No recordamos si hemos dejado apagada la luz de la cocina, dónde hemos dejado las llaves o incluso tenemos en la punta de la lengua algo que queremos decir y que no nos sale. ¿Son despistes o pérdida de memoria? Según los estudios del Centro de Prevención del Deterioro Cognitivo estas situaciones suponen más del 80% de los olvidos frecuentes. Es más habitual de lo que nos creemos, por lo que en un principio no debería preocuparte en exceso si te sucede de forma puntual.

A pesar de todo esto, no hay que infravalorar las señales que detectamos. El Alzheimer es algo más que la pérdida de la memoria y, aunque su diagnóstico no es fácil, es importante detectarlo para preparar a la familia y al paciente de lo que supone la enfermedad, comenzar a recibir estimulación cognitiva, terapia ocupacional, tratamiento farmacológico…

El Alzheimer supone un deterioro progresivo de las capacidades cognitivas y se extiende a otras áreas como la conducta o la autonomía personal. Suele ser de evolución lenta, que comienza con leves problemas de memoria y termina con un daño grave cerebral. Es una enfermedad que varía mucho de un paciente a otro, por lo que el tratamiento individualizado ha de ir adecuado a su nivel de dependencia.
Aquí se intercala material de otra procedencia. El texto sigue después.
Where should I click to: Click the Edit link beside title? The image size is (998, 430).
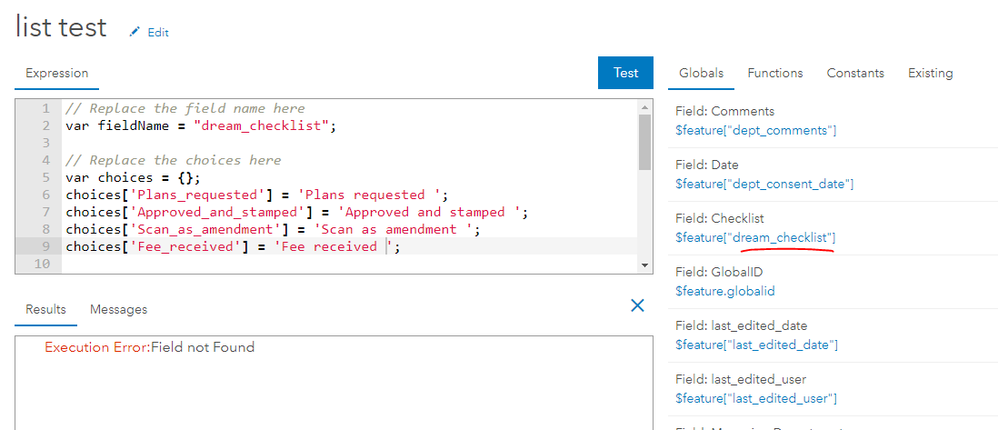pyautogui.click(x=158, y=32)
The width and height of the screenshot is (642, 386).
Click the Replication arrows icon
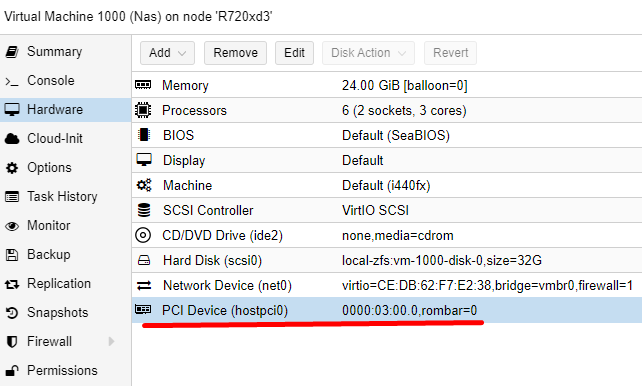[12, 284]
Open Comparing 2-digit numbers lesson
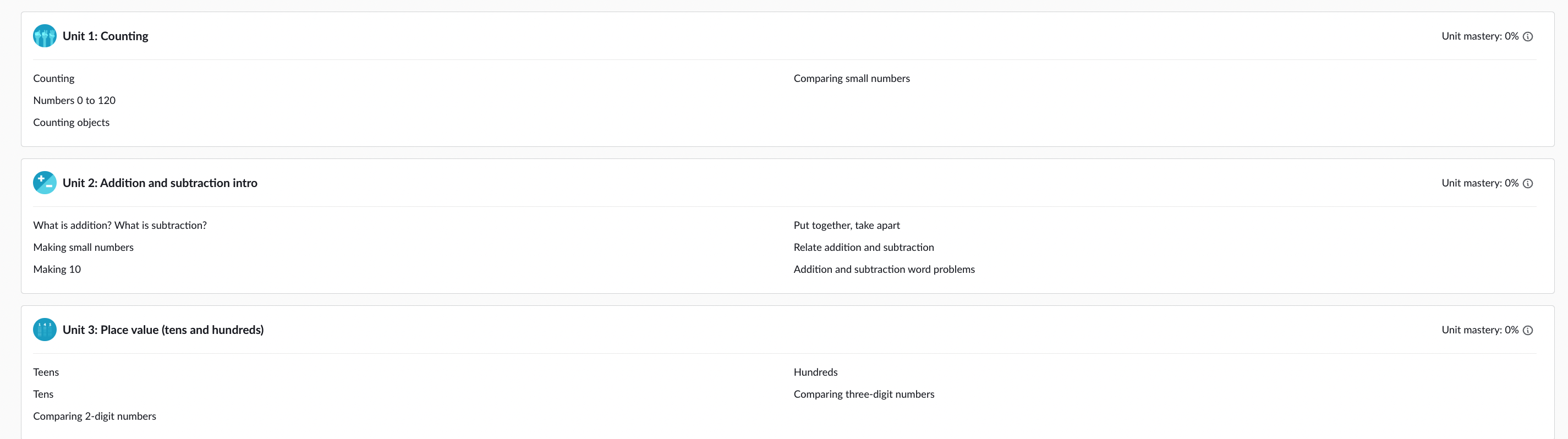The height and width of the screenshot is (439, 1568). pos(94,416)
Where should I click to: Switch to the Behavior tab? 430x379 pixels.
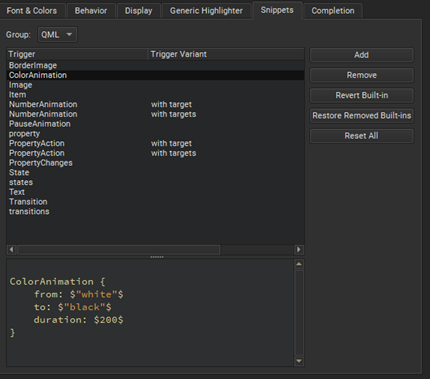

Si tienes dudas sobre lo que te está pasando o piensas que algún familiar o ser cercano puede estar comenzando a padecer la enfermedad, lo mejor es que acudas a un profesional sanitario. Él descartará la existencia de causas que puedan estar provocando esos problemas cognitivos, pues los síntomas que observamos pueden también ser debidos a múltiples factores ajenos al Alzheimer y que pueden ser incluso reversibles: estrés, ansiedad, falta de atención, haber vivido recientemente un acontecimiento traumático… El médico de cabecera podrá derivarte a un neurólogo si lo estima conveniente y te ayudará a encontrar la solución más adecuada a tu diagnóstico y a establecer el tratamiento adecuado a llevar a cabo.